Bezafibrate Tablets 200mg
Bezafibrate 200 mg Tablets
For excipients, please refer to section 6.1.
Tablets for oral use.
Bezafibrate tablets are white, round, biconvex, film coated tablets imprinted with “BZ” on one side and “200” on the other side.
Bezafibrate is indicated for use in hyperlipidaemias of type IIa, IIb, III, IV and V
Bezafibrate should be employed only in patients with a fully defined and diagnosed lipid abnormality which is inadequately controlled by dietary means, or by other changes in life-style such as physical exercise and weight reduction, and in whom the long-term risks associated with the condition warrant treatment. The rationale for the use of bezafibrate is to control abnormalities of serum lipids and lipoproteins to reduce or prevent the long term adverse effects which have been shown by many epidemiological studies to be positively and strongly correlated with such hyperlipidaemias.

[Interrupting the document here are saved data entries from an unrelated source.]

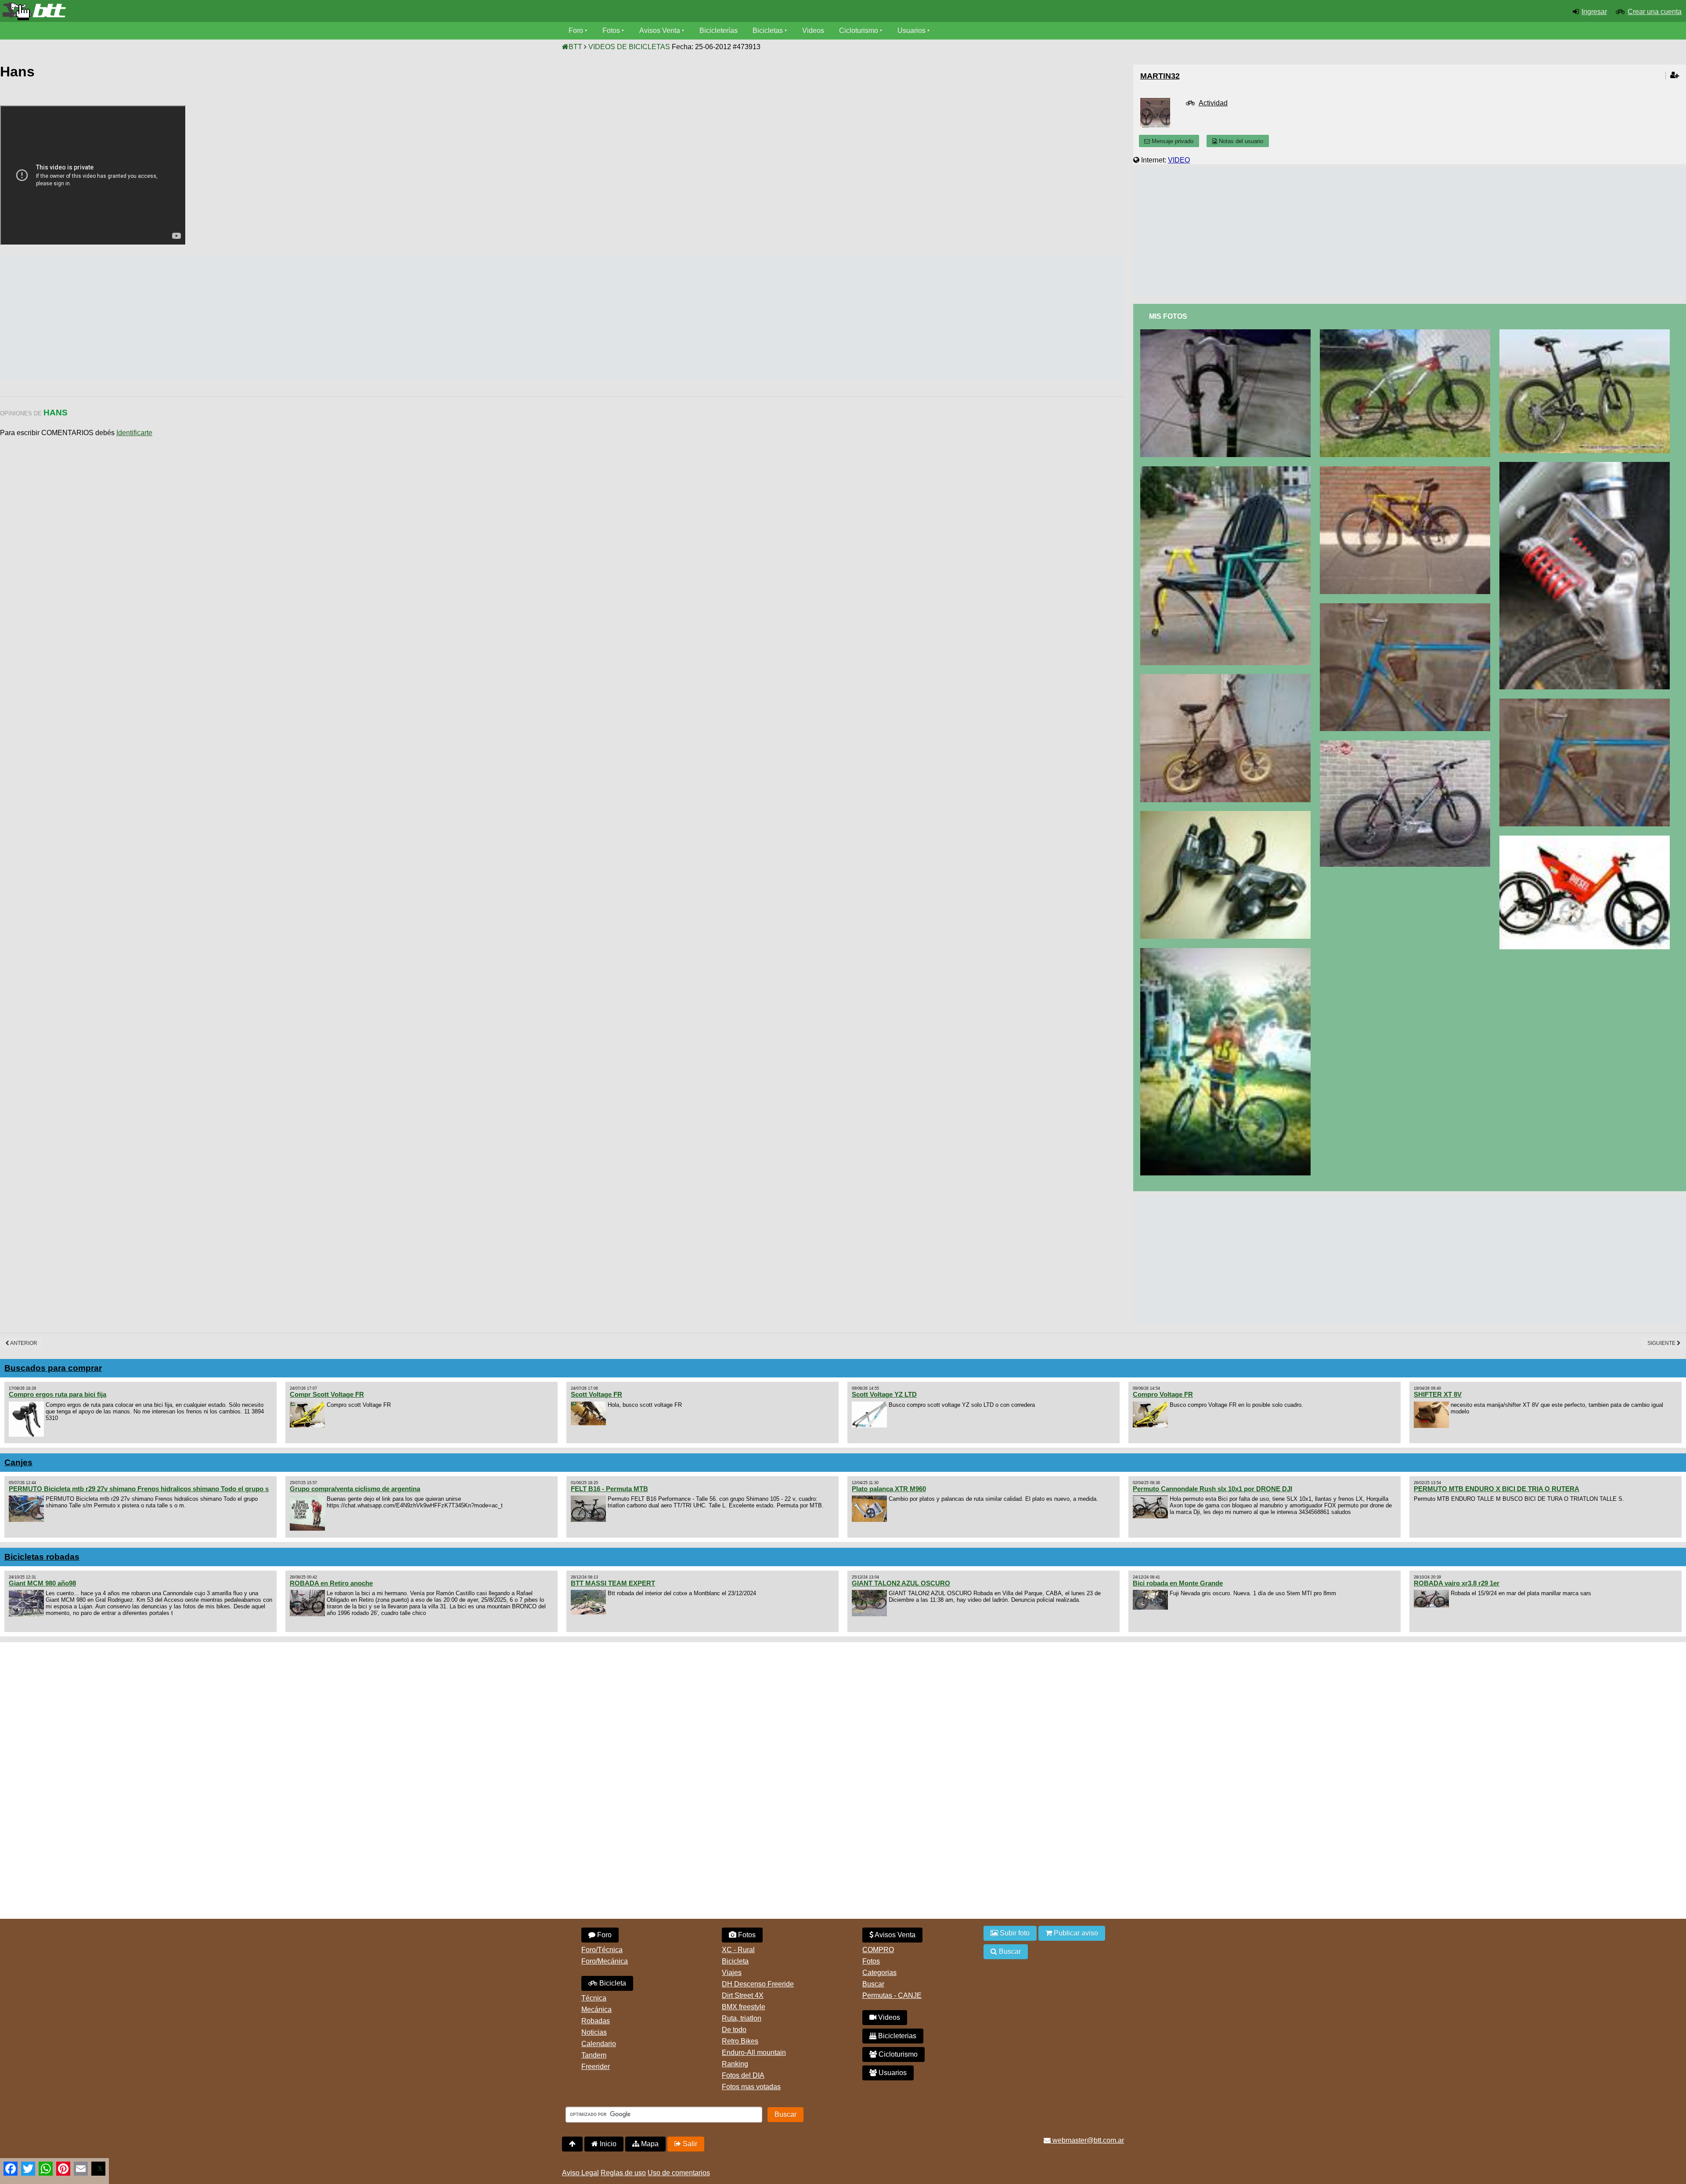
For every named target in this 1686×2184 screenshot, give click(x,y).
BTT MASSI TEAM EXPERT (613, 1583)
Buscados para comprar (53, 1368)
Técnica (593, 1998)
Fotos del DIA (743, 2075)
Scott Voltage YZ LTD (884, 1394)
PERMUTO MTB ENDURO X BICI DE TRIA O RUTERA (1496, 1488)
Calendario (598, 2043)
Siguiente (1662, 1343)
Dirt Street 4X (743, 1995)
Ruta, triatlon (741, 2018)
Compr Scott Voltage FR (327, 1394)
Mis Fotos (1168, 316)
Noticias (594, 2032)
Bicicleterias (896, 2036)
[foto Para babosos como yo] (1586, 839)
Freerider (595, 2066)
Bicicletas (769, 30)
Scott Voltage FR (596, 1394)
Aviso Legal (580, 2173)
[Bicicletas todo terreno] (281, 11)
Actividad (1213, 103)
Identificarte (134, 432)
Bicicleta (612, 1983)
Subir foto (1014, 1933)
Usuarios (911, 30)
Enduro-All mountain (754, 2052)
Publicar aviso (1075, 1933)
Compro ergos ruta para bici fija (57, 1394)
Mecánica (596, 2009)
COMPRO (878, 1949)
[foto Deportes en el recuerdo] (1227, 951)
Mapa (649, 2144)
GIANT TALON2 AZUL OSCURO (901, 1583)
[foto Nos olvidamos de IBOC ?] (1407, 744)
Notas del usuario (1240, 141)
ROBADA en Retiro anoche (331, 1583)
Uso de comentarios (679, 2173)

The recommended dosage for bezafibrate tablets is three tablets daily, equivalent to 600mg bezafibrate. The tablets should be swallowed whole with a little fluid after each meal.
No specific dosage reduction is necessary in elderly patients.

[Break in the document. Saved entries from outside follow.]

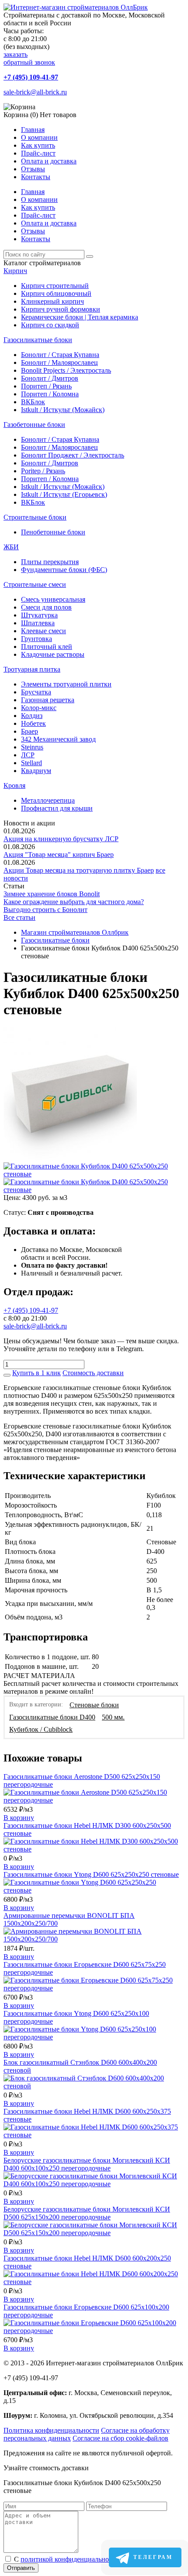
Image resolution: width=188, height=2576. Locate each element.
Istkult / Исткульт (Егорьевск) (64, 494)
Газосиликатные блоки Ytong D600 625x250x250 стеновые (91, 1874)
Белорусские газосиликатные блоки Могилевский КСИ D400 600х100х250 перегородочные (86, 2164)
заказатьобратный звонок (29, 58)
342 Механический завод (58, 739)
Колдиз (31, 715)
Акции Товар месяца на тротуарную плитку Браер (78, 870)
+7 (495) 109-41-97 (30, 77)
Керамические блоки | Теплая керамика (79, 317)
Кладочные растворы (52, 654)
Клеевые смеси (43, 630)
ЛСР (28, 755)
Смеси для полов (46, 607)
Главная (33, 129)
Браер (29, 731)
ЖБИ (11, 547)
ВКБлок (33, 402)
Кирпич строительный (55, 285)
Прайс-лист (38, 153)
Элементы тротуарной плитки (66, 684)
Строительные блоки (34, 517)
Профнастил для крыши (57, 808)
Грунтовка (36, 638)
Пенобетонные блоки (53, 532)
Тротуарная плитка (31, 669)
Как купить (38, 145)
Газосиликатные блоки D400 (52, 1717)
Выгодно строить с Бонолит (45, 909)
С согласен (80, 2559)
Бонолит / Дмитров (49, 378)
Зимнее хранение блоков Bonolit (51, 894)
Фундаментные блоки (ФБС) (64, 569)
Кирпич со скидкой (50, 325)
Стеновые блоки (94, 1705)
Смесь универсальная (53, 599)
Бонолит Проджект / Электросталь (72, 455)
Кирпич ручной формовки (60, 309)
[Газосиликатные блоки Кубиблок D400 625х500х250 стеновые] (70, 1158)
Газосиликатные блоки (37, 339)
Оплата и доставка (49, 161)
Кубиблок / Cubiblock (41, 1729)
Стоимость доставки (93, 1372)
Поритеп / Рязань (46, 386)
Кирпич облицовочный (56, 293)
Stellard (31, 762)
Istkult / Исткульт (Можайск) (62, 409)
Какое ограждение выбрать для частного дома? (73, 901)
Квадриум (36, 770)
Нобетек (33, 723)
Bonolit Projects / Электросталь (66, 370)
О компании (39, 137)
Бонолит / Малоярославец (59, 362)
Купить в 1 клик (36, 1372)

At present there is inadequate information regarding an appropriate dosage in children.
In patients with renal insufficiency the dose of bezafibrate should be adjusted according to serum creatinine levels or creatinine clearance as follows:
Up to 135
136 - 125
60 - 40
226 - 530
40 - 15
1 every 1 or 2 days
Less than 15
1 every 3rd day
The response to therapy is normally rapid, although a progressive improvement may occur over a number of weeks. Treatment should be withdrawn if an adequate response has not been achieved within 3 to 4 months.
• Significant hepatic disease (other than fatty infiltration of the liver associated with raised triglyceride values)

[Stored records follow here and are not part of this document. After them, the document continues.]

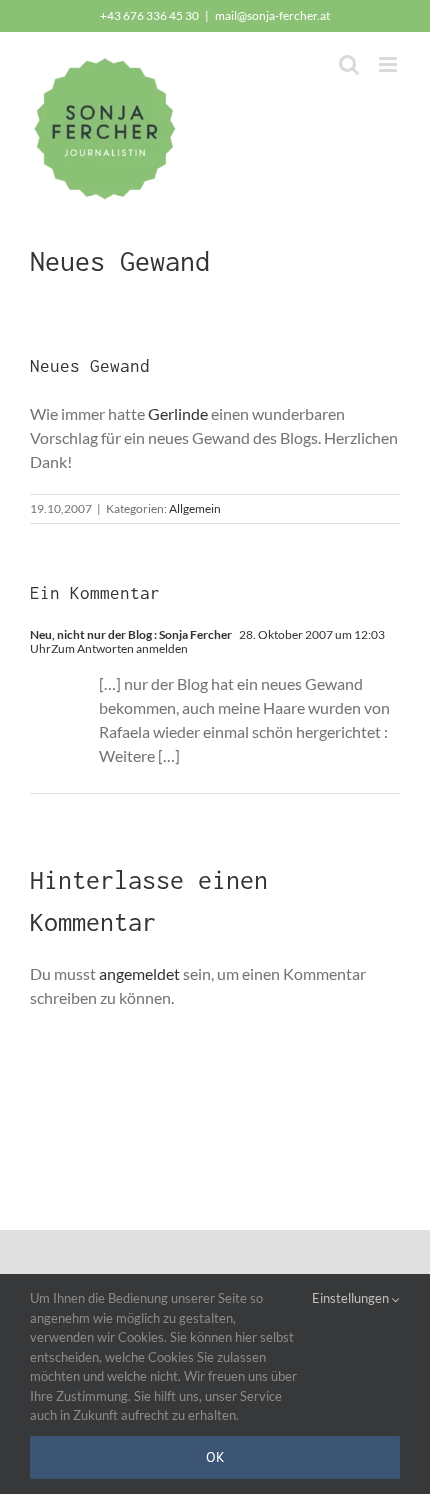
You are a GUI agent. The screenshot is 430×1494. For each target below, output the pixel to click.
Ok (215, 1457)
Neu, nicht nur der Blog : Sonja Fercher (131, 634)
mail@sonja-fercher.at (272, 15)
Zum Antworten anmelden (119, 648)
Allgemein (195, 508)
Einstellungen (352, 1298)
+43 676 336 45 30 (149, 15)
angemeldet (139, 973)
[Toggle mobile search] (349, 64)
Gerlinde (178, 413)
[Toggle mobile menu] (389, 64)
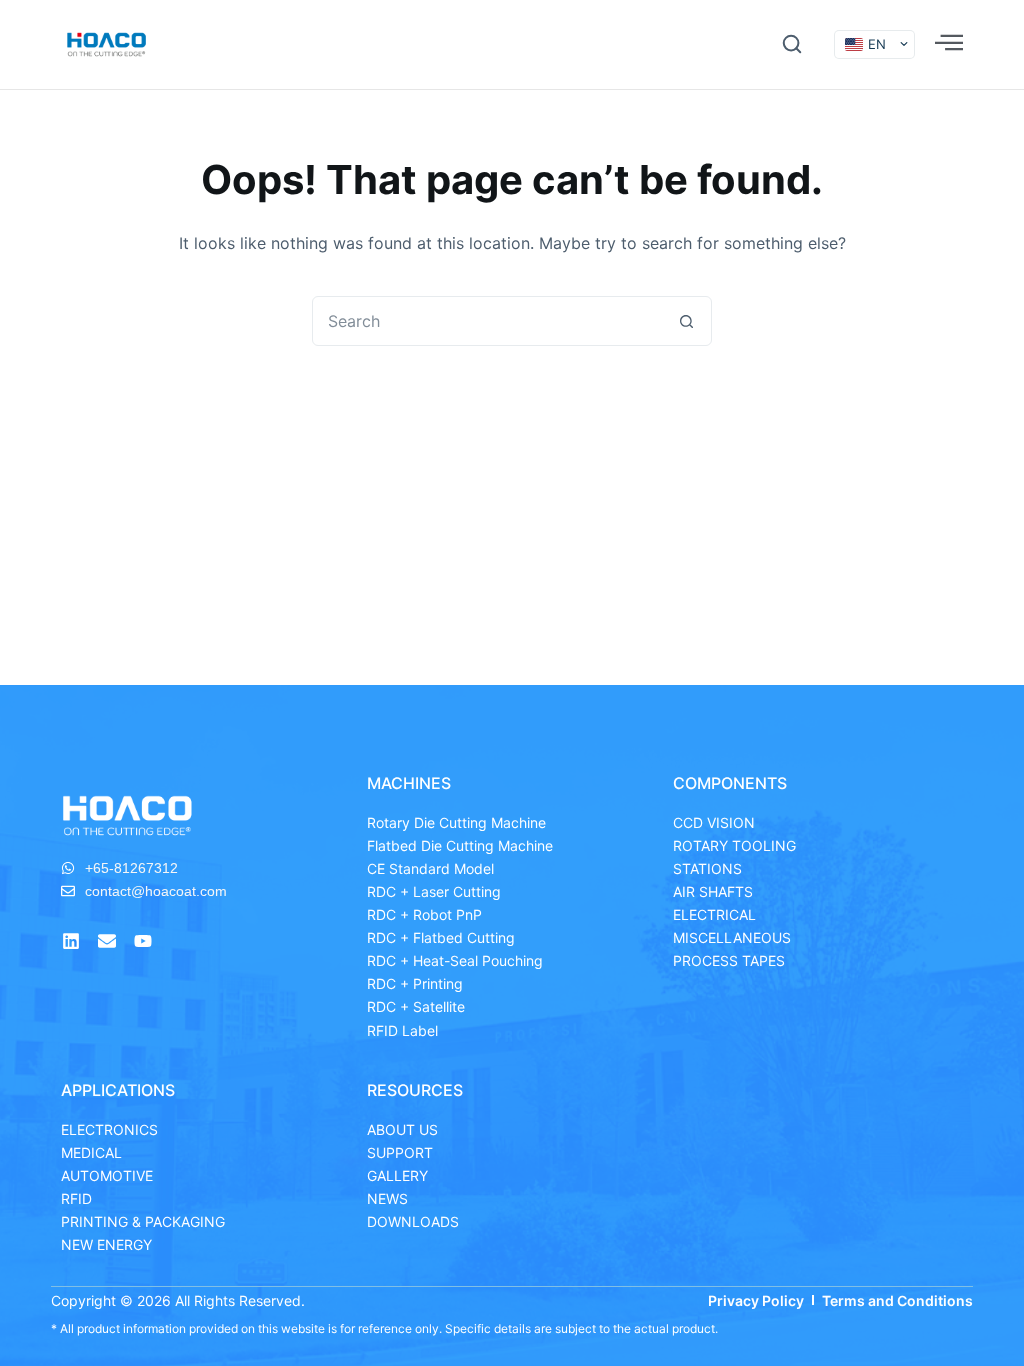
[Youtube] (143, 941)
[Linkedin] (71, 941)
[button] (792, 44)
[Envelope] (107, 941)
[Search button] (686, 321)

• Gall bladder disease with or without cholelithiasis,
• Patients with nephrotic syndrome and severe renal failure (serum creatinine > 530gmol/l; creatinine clearance <15ml/min ) and patients undergoing dialysis (see section 4.2).
• Combination therapy of bezafibrate with HMG CoA reductase inhibitors in patients with predisposing factors for myopathy (see sections 4.4. and 4.5)
• Patients with previous known hypersensitivity to bezafibrate, to any component of the product or to other fibrates.
• Known photoallergic or phototoxic reactions to fibrates
• Bezafibrate should be used as an adjunct to diet and measures such as physical activity, weight loss and adequate treatment of other metabolic disorders (e.g. diabetes, gout).
• Secondary causes of dyslipidaemia, such as uncontrolled type 2 diabetes mellitus, hypothyroidism, nephritic syndrome, dysproteinemia, obstructive liver disease, pharmacological treatment, alcoholism should be adequately treated before Bezafibrate therapy is initiated.
• Bezafibrate and other fibrates may cause myopathy, manifested as muscle weakness or pain, often accompanied by a considerable increase in creatine kinase (CPK). In isolated cases severe muscle damage (rhabdomyolysis) has been observed. The risk of rhabdomyolysis may be increased when higher than recommended doses of bezafibrate are used, most frequently in the presence of impaired renal function and in patients with predisposing factors for myopathy, (including renal impairment, elderly (aged >65 years), personal of familial history of hereditary muscular disorders and previous history of muscular toxicity with a fibrate or other lipid lowering drugs, hypothyroidism, severe infection, trauma, surgery, disturbances of hormone or electrolyte imbalance and a high alcohol intake).
• Bezafibrate should be used with caution in combination with HMG CoA reductase inhibitors as the combination of HMG CoA inhibitors and fibrates has been shown to increase the incidence and severity of myopathy. Patients should be informed of symptoms and monitored for signs of myopathy and increased CPK activity and combination therapy discontinued if signs of myopathy develop. Combination therapy should not be used in patients with predisposing factors for myopathy (see section 4.3 and 4.5).
• Bezafibrate alters the composition of bile. There have been isolated reports of the development of gallstones.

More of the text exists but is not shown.